木曜荘

ものかきの日記

2022/07/31一葉記念館

休日。朝から食べすぎるくらい食べた。体重は増えたが、体の求めに応じて徹底的に食べてやった。体重は…明日からまた減るだろうから、まあよし。

事務を片付けて、玄関先で軽トラックの洗車、道具の手入れなどをする。汗だくになってしまい、昼前にシャワーを浴び、服を替えてそれから出かけた。

都電、いわゆるチンチン電車に乗るのははじめてだった。町屋から三ノ輪まで。出発するさいのチンチンという音はなんとも快く、童心をすこし思い出すような心地がした。

龍泉まで歩いていき、樋口一葉記念館を訪れた。事前に和田芳恵の『樋口一葉』を読んでいたので、新しい知識はとくに得られなかった。原稿や愛用の文机などもやけに奇麗だと思ってよく見てみると(複製)とあり、それはそうか、仕方ないな、と思いつつもやはりすこし残念ではあった。古びた全集にはすこし心惹かれたが、高価ではあるが買えないものでもないので、お金で買えないような精神的な価値は見いだせなかった。

ただ建物が清潔で閑静で、とてもいい記念館であることには違いない。「一葉箋」なる一筆箋をひとつ購入して外へ出た。

 

植え替えられたものとはいえ、植木屋のはしくれとしては吉原の見返り柳を見に行きたかったし、そこから入谷をめぐって上野、本郷あたりをぶらつきたかったところだが、出たのが遅くなったこともありおまけにひどい暑さのために諦めた。三ノ輪からバスに乗って曳舟のプチパリへ。

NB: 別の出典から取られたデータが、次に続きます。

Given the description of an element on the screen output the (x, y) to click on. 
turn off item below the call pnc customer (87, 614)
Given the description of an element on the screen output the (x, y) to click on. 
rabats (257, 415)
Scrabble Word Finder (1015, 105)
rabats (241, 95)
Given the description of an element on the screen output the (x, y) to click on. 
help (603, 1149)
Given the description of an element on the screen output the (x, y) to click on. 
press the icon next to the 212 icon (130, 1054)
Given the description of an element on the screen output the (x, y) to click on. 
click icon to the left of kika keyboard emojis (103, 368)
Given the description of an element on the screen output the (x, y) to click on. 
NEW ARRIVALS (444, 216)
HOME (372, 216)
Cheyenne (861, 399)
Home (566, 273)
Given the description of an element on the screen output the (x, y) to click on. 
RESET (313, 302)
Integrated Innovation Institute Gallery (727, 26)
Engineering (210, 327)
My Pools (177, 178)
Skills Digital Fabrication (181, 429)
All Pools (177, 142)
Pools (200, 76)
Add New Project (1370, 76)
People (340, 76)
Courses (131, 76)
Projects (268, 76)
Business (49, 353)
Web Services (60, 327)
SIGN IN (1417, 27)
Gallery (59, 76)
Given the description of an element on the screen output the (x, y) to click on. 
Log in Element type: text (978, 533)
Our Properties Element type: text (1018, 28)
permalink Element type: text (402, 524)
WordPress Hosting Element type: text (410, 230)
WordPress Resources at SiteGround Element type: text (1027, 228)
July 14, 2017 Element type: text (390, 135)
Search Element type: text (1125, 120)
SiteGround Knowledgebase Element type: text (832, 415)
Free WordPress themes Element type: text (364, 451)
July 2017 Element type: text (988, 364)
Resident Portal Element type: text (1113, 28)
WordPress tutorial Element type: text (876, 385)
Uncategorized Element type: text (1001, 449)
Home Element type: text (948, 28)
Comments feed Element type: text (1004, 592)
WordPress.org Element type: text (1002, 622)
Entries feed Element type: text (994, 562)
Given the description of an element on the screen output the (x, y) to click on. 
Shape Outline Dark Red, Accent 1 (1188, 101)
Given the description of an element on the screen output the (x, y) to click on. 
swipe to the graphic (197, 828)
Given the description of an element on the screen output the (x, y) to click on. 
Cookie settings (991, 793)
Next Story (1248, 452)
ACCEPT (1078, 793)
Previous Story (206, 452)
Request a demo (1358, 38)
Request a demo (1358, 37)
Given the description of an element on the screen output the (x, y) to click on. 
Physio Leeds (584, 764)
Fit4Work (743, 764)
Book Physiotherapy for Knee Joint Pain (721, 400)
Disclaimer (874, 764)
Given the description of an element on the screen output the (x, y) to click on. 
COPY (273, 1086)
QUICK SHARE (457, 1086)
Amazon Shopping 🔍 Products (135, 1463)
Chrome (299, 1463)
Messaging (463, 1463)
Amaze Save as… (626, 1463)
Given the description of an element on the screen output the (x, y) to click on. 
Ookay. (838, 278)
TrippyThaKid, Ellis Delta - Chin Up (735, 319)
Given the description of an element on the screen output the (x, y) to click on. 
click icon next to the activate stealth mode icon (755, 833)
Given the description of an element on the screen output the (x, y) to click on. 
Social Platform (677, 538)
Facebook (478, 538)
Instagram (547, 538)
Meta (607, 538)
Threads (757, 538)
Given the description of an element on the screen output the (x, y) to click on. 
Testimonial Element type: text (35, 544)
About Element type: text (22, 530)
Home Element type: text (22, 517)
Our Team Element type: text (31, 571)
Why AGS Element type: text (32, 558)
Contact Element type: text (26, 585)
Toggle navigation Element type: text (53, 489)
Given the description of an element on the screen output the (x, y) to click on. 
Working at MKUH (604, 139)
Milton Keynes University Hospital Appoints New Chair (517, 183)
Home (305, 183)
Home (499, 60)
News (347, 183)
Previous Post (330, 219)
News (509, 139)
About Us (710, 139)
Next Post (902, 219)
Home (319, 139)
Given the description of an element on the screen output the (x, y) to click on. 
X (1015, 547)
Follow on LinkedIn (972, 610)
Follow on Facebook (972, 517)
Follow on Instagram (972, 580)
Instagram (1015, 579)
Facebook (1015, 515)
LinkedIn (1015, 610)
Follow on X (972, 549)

背中の鞄には『欅』を数冊。居合わせた数人のかたへお渡しした。冒頭を読み、「機関車のような出だしだ」というお声をさっそくいただいた。面白い感想だと思った。「シュッシュポッポがずっと続くとおもしくないけれど、あなたのはそこから飛んでいくのがよい」とのことだった。かなりいいように言ってくれてると感じるが、ありがたく頂戴しておいた。

書き終えないと、先には進めない。こうしてぼくはやっと「書き終えた」と感じることができた。先日も先生から、本が届いた旨ご連絡を頂戴した。そのときにもやはり、ああ、書き終えたのだ、やっとこの手から離れたのだな、とそう感じたものだった。

さて、ゆっくりと、次の一歩に踏み出そうと思う。何を書こうか。